A fund manager friend phones in need of a stiff drink. He’s just been in to see brokers trying to scramble £130 million of rescue cash for Bargain Booze owner Conviviality.
You’ll recall that this is the retail and distribution business that suddenly discovered a £30 million tax bill it couldn’t afford. Don’t you hate it when that happens?
The shares, tipped by one eminent investment mag a couple of weeks back at 305p (ouch), fell to 120p and were suspended at 102p.
My man was invited in by Investec to hear their spiel about why he should buy into a rescue share issue at… wait for it… 10p.
His response was still a resounding “no”. To him, even with CEO Diana Hunter out of the picture, this is a booze and fags retailer with Rizla-thin management capabilities.
The chief executive quit yesterday, and chairman David Adams stepped up temporarily. My guy rather cruelly summarises his CV as: “House of Fraser, Jessops, JJB: hardly confidence boosters.”
In fairness, Adams specialises in going into already damaged businesses, so it’s rather unfair to condemn him for it, but I’m told potential investors want him to follow Hunter out of the door as soon as a replacement is found.
Also, the newish finance director, in place for now, is the chap who failed to spot the tax bill. A man with such a good grip on the numbers that he bought 120,000 shares with his own money on Friday 9th, just one working day before the tax crisis announcement. So, no non-exec chairman, no permanent CEO and an FD of questionable competence.
That absence of management is why my man fears there’s not enough worth saving. Banks (largely Barclays, HSBC and RBS) are owed £150 million at a company whose equity is worth little more than a tenth of that. They’re in charge here.
There’s an alternative view. Those close to the process say its advisers at PwC are not considering putting it into administration as some have speculated.

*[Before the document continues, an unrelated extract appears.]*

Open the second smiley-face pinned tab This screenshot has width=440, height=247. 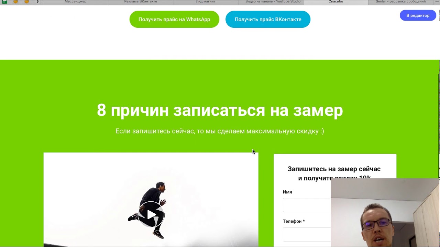click(x=27, y=2)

They say there’s plenty of interest in the fundraiser, and are confident of positive news in the coming days. I doubt they’d spin such a story without substance.
Meanwhile, there’s been some takeover interest in the Matthew Clark distribution arm for which Conviviality paid £200 million in 2015. Other parts of the business seem operationally healthy too.

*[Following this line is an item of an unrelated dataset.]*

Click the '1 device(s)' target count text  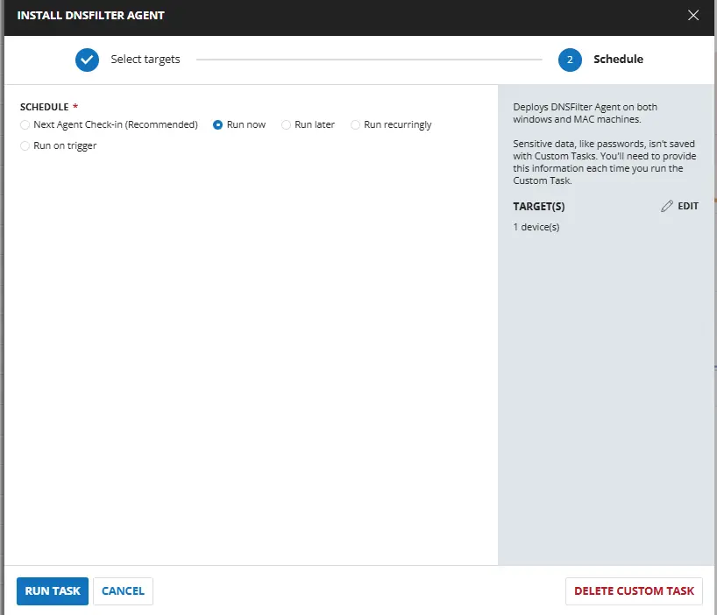(x=536, y=228)
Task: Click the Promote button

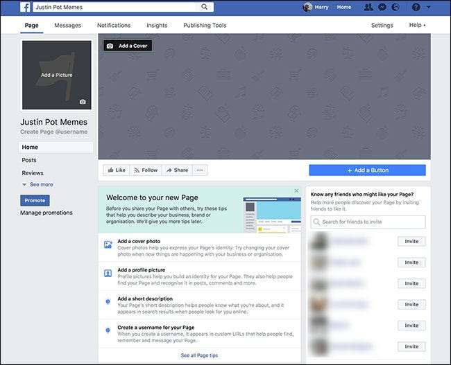Action: (35, 200)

For my money though, if you wanted to back a corporate refinancing, there are safer offers.
Capita, soon to raise £700 million in a rights issue, may have lost its way in a takeover frenzy, but strong new management is cutting costs and making disposals to reinvest in its core government, software and HR arms. Its strategy day today will see directors approve the plan.
Decent management, and a sustainable flow of high-value contracts; a cocktail that shouldn’t leave you with a Bargain Booze hangover.